PESCARA - Per il momento non ci sarà nessun ricorso contro i sequestri dei beni che il giudice ha disposto nei confronti di due dei principali protagonisti dello scandalo sanità: l'imprenditore della sanità privata Vincenzo Angelini, e il parlamentare del Pdl, Sabatino Aracu, che figurano fra i promotori dell'associazione per delinquere finalizzata alle truffe che hanno messo in ginocchio le casse della Regione Abruzzo.
Contrariamente a quanto era stato ventilato subito dopo l'esecuzione dei provvedimenti del gip, che ha posto sotto sequestro la clinica Villa Pini e diverse proprietà del re delle cliniche private, e un appartamento prestigioso all'ex coordinatore regionale di Forza Italia, non ci sarà questo passaggio tecnico, ma le difese si riservano di dar battaglia davanti al gup,e dunque alla prima udienza preliminare.
Intanto arrivano le prese di distanza dei personaggi che vengono citati da Angelini nei vari interrogatori resi al pool di magistrati che ha indagato su Sanitopoli. Il primo è l'ex vice presidente della Giunta regionale guidata da Ottaviano Del Turco, Enrico Paolini, che chiarisce le sue frequentazioni estive in Sardegna che erano state richiamate da Angelini nelle sue confessioni: «Se Angelini parla del 2004 ha sicuramente sbagliato -esordisce Paolini, che con le sue dichiarazioni contribuì, come noto, a far luce sullo scandalo della sanità in Regione- : è vero che sono stato più volte in Sardegna, ma nel 2006. Ed è in quello stesso anno che ho incontrato un paio di volte Aracu con la moglie e conosciuto Giuseppe Spadaccini e sono stato sulla sua barca, ma mai con Angelini: all'epoca cui fa riferimento Angelini non conoscevo nessuno dei due. Angelini l'ho incontrato una sola volta nello studio di Ottaviano Del Turco verso la fine del 2006, ma fu più che altro una imboscata. Non sapevo che ci fosse anche lui e infatti me ne andai. Una cosa è certa, non ho mai preso nessun aperitivo con Angelini», e questo lo aveva detto lo stesso Angelini nell'interrogatorio, ricordando di essere stato invitato sulla barca di Spadaccini dove avrebbe incontrato fra gli altri Masciarelli, Aracu e Paolini, ma poi decise di non andare.Da questo stesso aperitivo non preso prende le distanza anche Spadaccini, titolare dell'Air Columbia dove oggi Paolini è amministratore delegato e si occupa della formazione dei piloti e degli assistenti di volo, che dice: «Non mi sono mai interessato di sanità né in Abruzzo né altrove e non ho mai rivolto inviti ad Angelini né direttamente né tramite l'onorevole Aracu», ma anche questo nessuno lo ha mai scritto.
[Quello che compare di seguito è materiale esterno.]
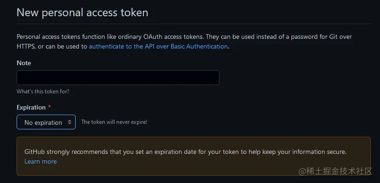
Task: Click 'The token will never expire!' message
Action: [114, 122]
Insomma, anche ad inchiesta chiusa (ricordiamo che la Procura di Pescara ha spedito gli avvisi di conclusione delle indagini) continuano le prese di posizione peraltro su dichiarazioni ormai pubbliche, rilasciate, nel caso specifico da Angelini, che figurano nelle carte processuali e che noi de Il Messaggero abbiamo riportato integralmente e fedelmente.